"Ben tüm varlığımla yalnızca tek bir şeye inanmak istiyorum: İnsan aşk ve devrim için yaratılmıştır." -Osamu Dazai
꧁꧂
Önümdeki kareli kâğıdın üstüne çizdiğim şablona bir kez daha bakarken, düşünceli bir şekilde kahvemden küçük bir yudum aldım. Ertesi sabah Bay Kim'le birlikte okula geldiğimizde ilk işim Yoongi'yle buluşmak olmuştu. Kafamı karıştıran onlarca soru vardı ve bana yardımcı olabilecek tek kişi de şüphesiz Yoongi'ydi. Ülke sorunlarıyla bu yaşıma kadar hiç ilgilenmemiştim. Sadece kendi küçük, hayatta kalma mücadelemin içerisinde sürükleniyordum. Ancak asıl sorunun zaten bunun altında yattığının farkında bile değildim. Yoongi zekiydi. Analiz yaparak parçaları birleştirme konusunda ise benden iyi olduğu su götürmez bir gerçekti. Kendimi bir anda sistemin merkezinde bulmuştum. Artık istemesem de bazı konular hakkında bilgi sahibi olmak zorundaydım. Kâğıda sistemin kabataslak bir şablonunu çıkarmıştım. Elimdeki kalemi kâğıdın üzerine götürüp, Park ailesinin hemen altına büyük harflerle ve olabildiğince bastırarak Park Jimin yazdım. Yanına da öfkeyle bir soru işareti bıraktım.
"Yani diyorsun ki, Jimin aslında Park ailesinin bir üyesi öyle mi?"

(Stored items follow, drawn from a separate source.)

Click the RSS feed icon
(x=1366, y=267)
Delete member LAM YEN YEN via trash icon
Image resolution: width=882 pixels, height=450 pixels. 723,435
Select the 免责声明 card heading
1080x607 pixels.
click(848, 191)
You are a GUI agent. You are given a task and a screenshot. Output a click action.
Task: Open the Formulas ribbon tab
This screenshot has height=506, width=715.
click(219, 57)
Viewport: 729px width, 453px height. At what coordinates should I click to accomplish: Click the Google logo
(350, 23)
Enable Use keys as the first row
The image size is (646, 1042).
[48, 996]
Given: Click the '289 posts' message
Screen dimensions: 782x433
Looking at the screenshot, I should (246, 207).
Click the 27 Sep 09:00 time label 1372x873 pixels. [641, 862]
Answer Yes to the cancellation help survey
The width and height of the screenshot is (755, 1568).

Evet ona karşı büyük bir nefret besliyordum. Açıkçası buna da hakkım olduğunu düşünüyordum. Bana güven verdikten sonra bir anda ortadan kaybolmuştu. Yaşadığım hayal kırıklığını ve korkuyu hâlâ unutamamıştım. Bu çocuktan aldığım enerji bana asla iyi gelmiyordu.
"Evet ama ismi aile soyağacında yer almıyor..." Yoongi sabahın erken saatlerinde yerleştiğimiz çardağın oturma yerine uzanmıştı. Bir türlü rahat edememiş olacak ki başının altına koyduğu çantasını düzeltip duruyordu. En sonunda oflayarak doğruldu ve morarmış göz altlarıyla birlikte bana baktı. Mint yeşili saçları kabarmış, tatlı bir görüntü oluşturmuştu. Dirseklerini masaya yaslayıp yüzünü ovuştururken devam etti. "Evlilik dışı bir çocuk olduğunu düşünüyorum."
Park Jimin ismini daire içine almaya bir son verip, kirpiklerimi kırpıştırarak şaşkınlıkla ona baktım.
"Ne?"
Dudaklarını birbirine bastırıp kafasını aşağı yukarı salladı. Ardından önümdeki karton bardağa uzanarak, hâlâ dumanı tüten kahvemi yudumlamaya başladı. Kendi kahvesini çoktan bitirmişti. Finaller yaklaştığı için gece-gündüz ders çalıştığını biliyordum. Artık alışmıştım. Yadırgamadım ve merakla devam etmesini bekledim.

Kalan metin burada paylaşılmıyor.